• [WORK REQUEST]: Copy out nothing but the lines from the one holding "The width and" through the end of the entries below, exactly as written and without the pictures.

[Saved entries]
== Segment start ==

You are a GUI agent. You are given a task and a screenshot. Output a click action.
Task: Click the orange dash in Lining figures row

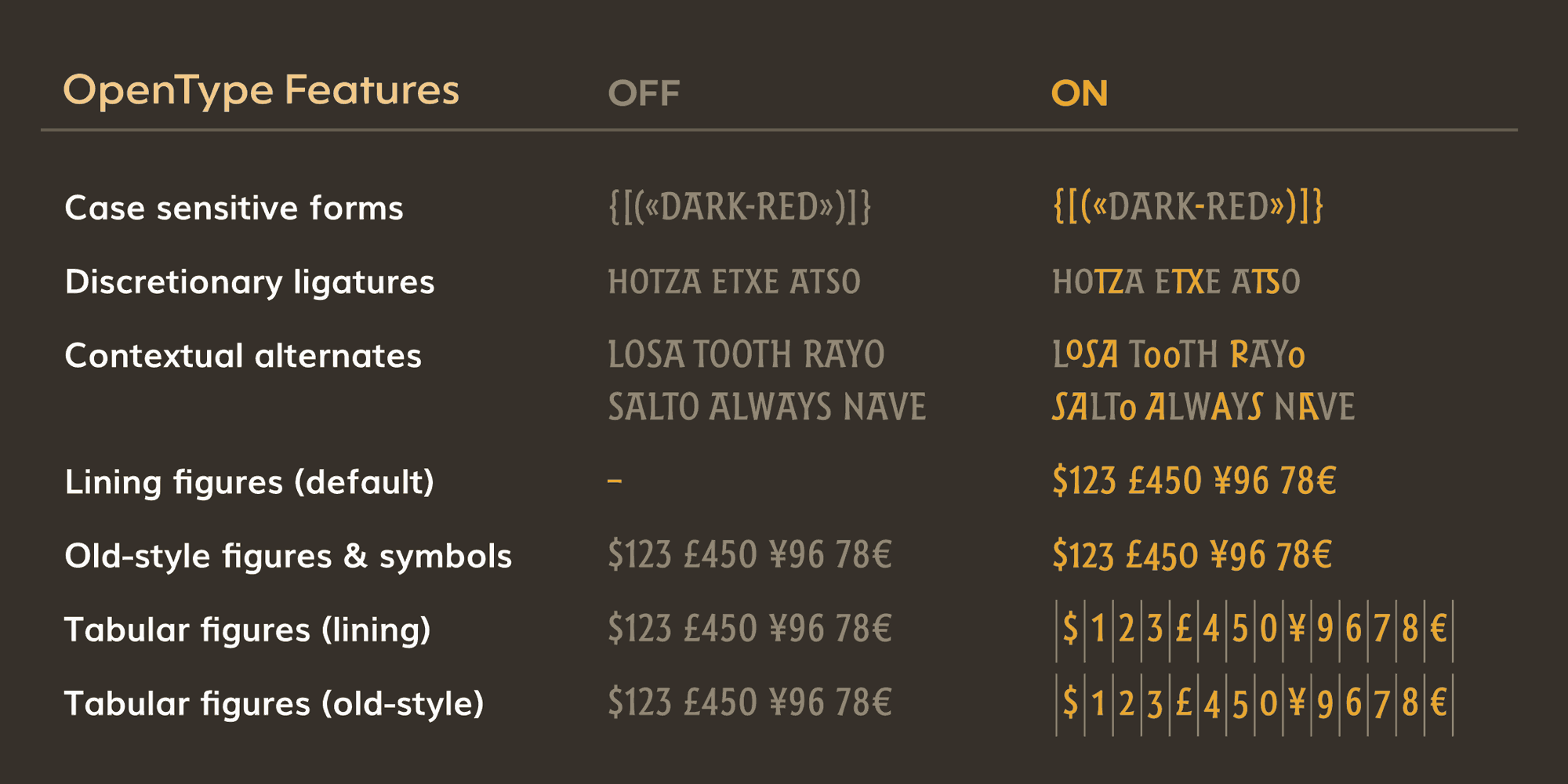point(615,481)

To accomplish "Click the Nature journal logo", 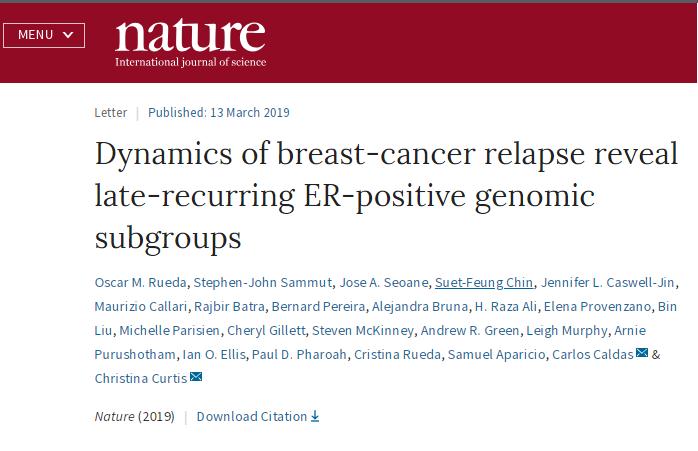I will pos(191,44).
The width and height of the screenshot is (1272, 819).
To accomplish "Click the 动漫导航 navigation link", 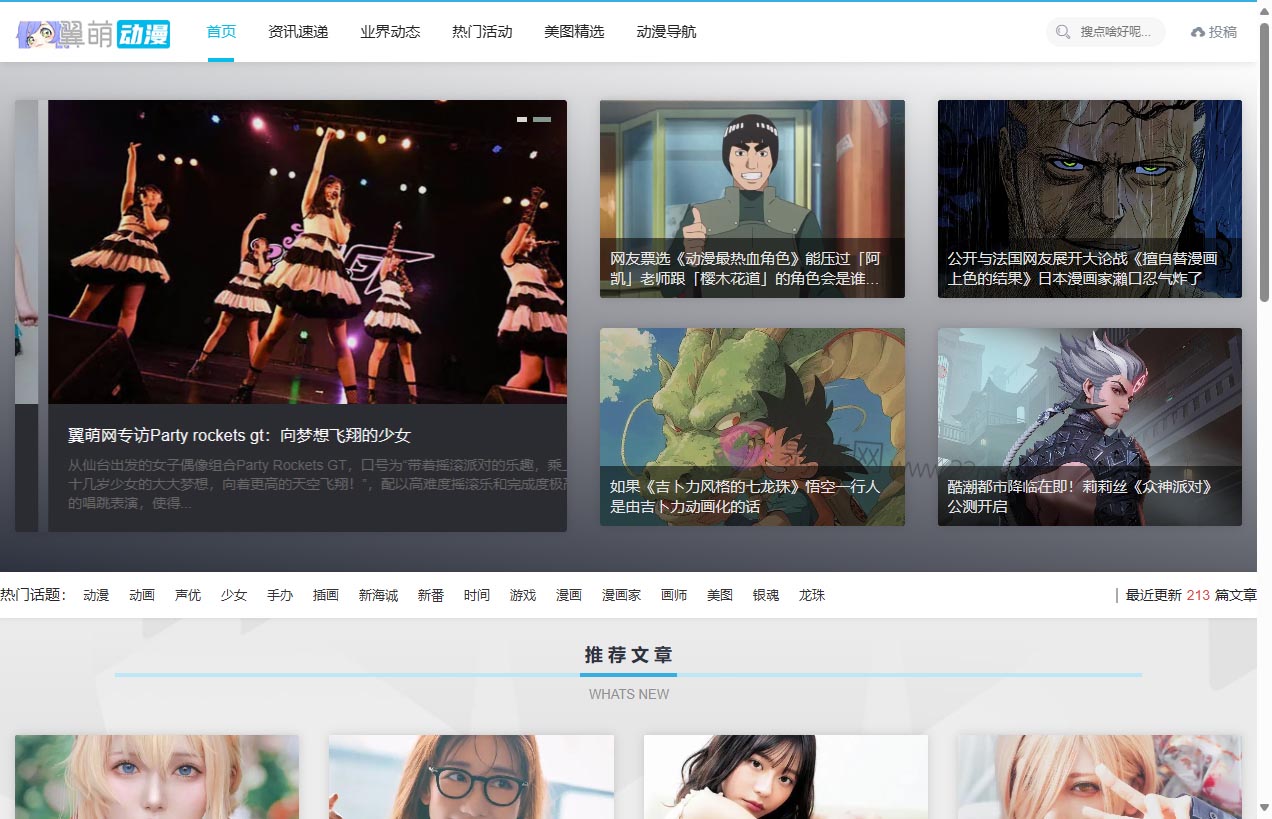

== Segment end ==

• [SOLUTION FOR THIS EXERCISE]:
The width and height of the screenshot is (1272, 819).
To accomplish "Click the 动漫导航 navigation link", 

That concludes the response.